WRITTEN REQUEST
Rewrite the items from the line containing "Task: Click the Test" through the end of the records, swapping "screenshot" for "screen capture" and leaving everything else unchanged. Omit the pictures.

RECORD EXTRACTS
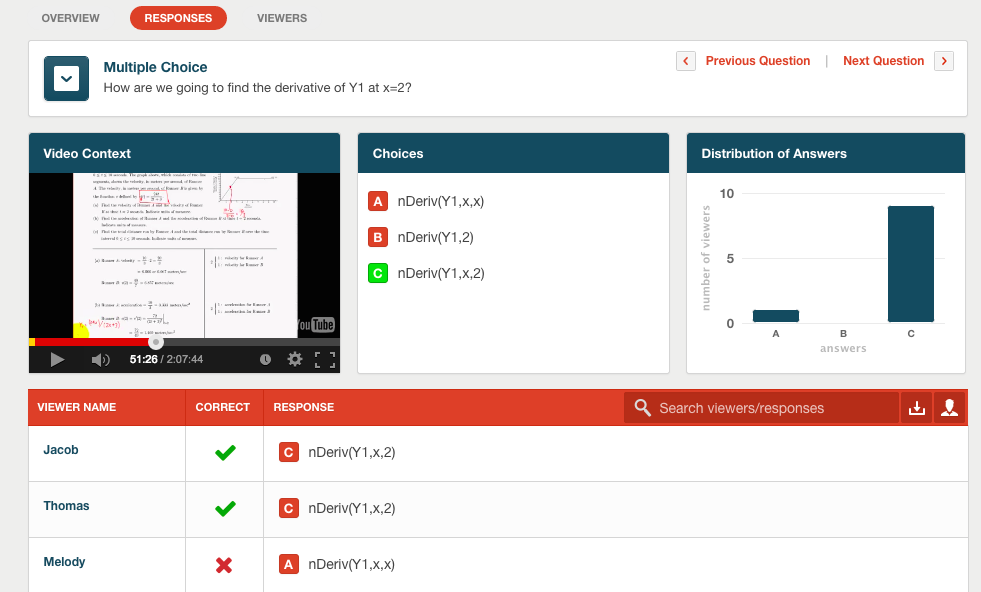The image size is (981, 592).
Task: Click the viewer profile icon button
Action: coord(949,407)
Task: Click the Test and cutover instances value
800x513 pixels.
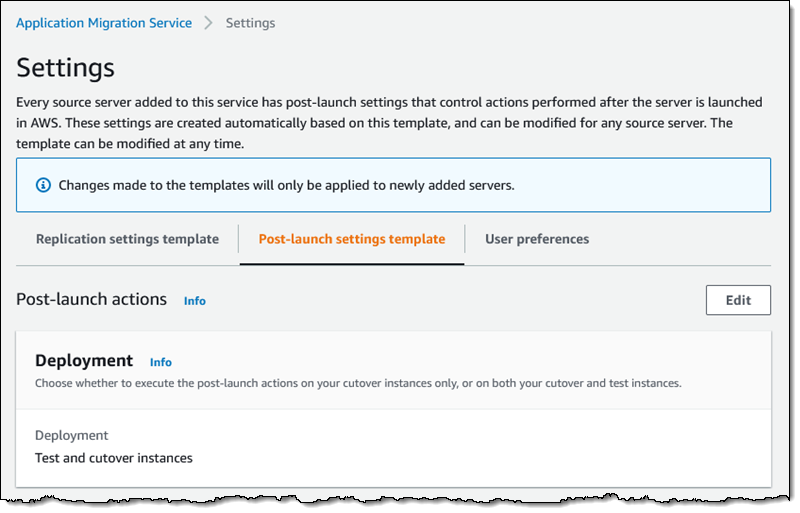Action: click(x=113, y=458)
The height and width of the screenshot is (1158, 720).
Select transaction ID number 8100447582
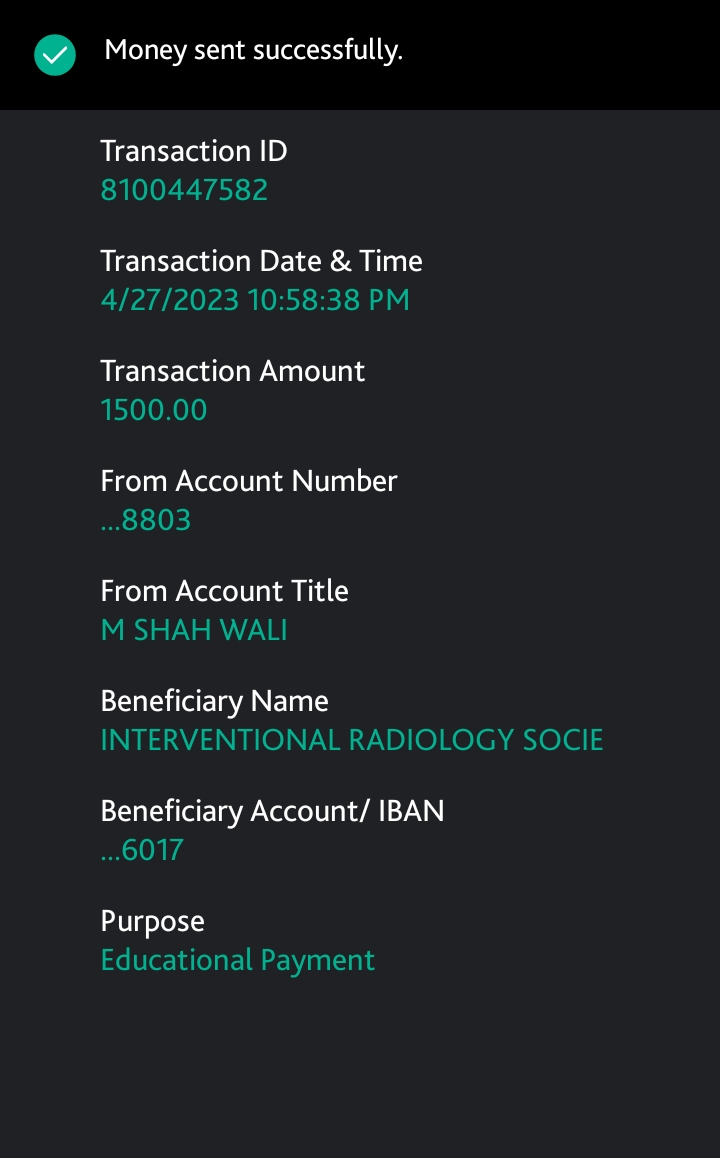coord(184,190)
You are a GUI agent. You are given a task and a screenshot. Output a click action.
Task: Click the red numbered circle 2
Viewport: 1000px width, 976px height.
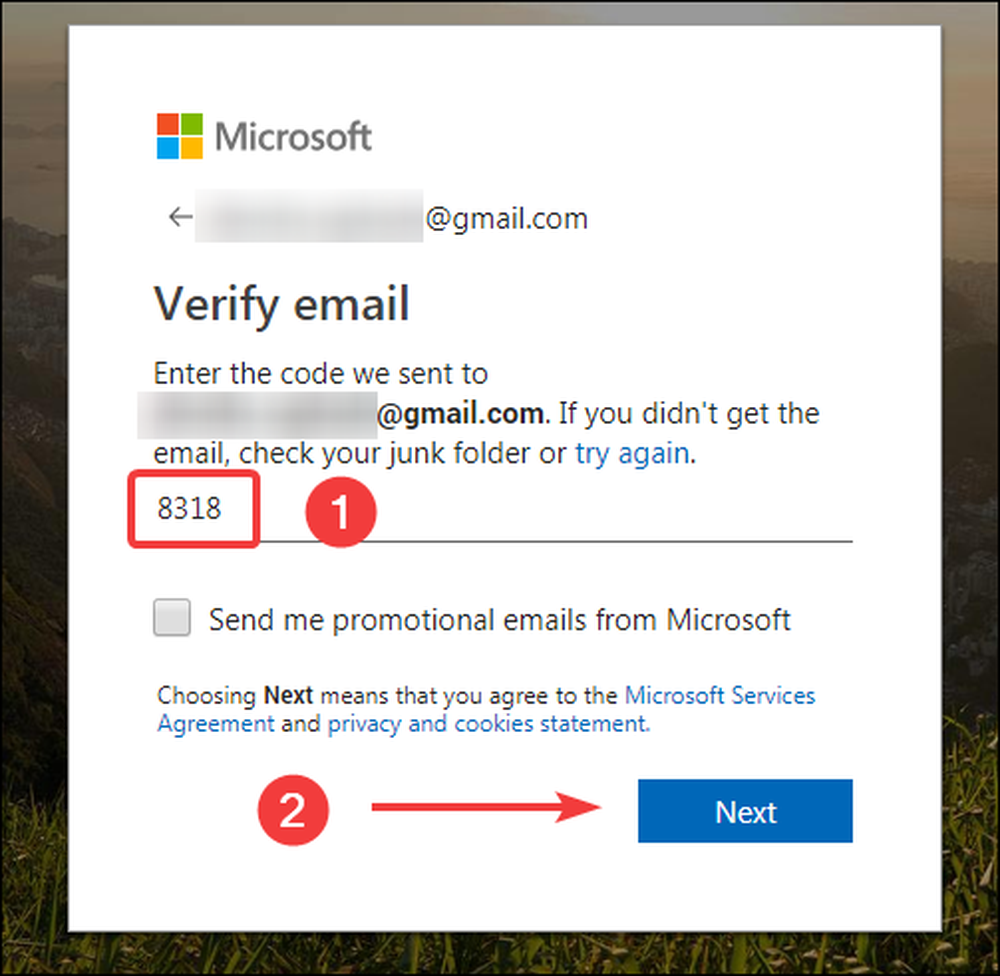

EXERCISE RESULT
Task: Click the Test and cutover instances value
800x513 pixels.
Action: click(x=113, y=458)
The height and width of the screen capture is (1158, 720).
Select transaction ID number 8100447582
coord(184,190)
You are a GUI agent. You are given a task and a screen capture. Output a click action.
Task: Click the red numbered circle 2
Viewport: 1000px width, 976px height.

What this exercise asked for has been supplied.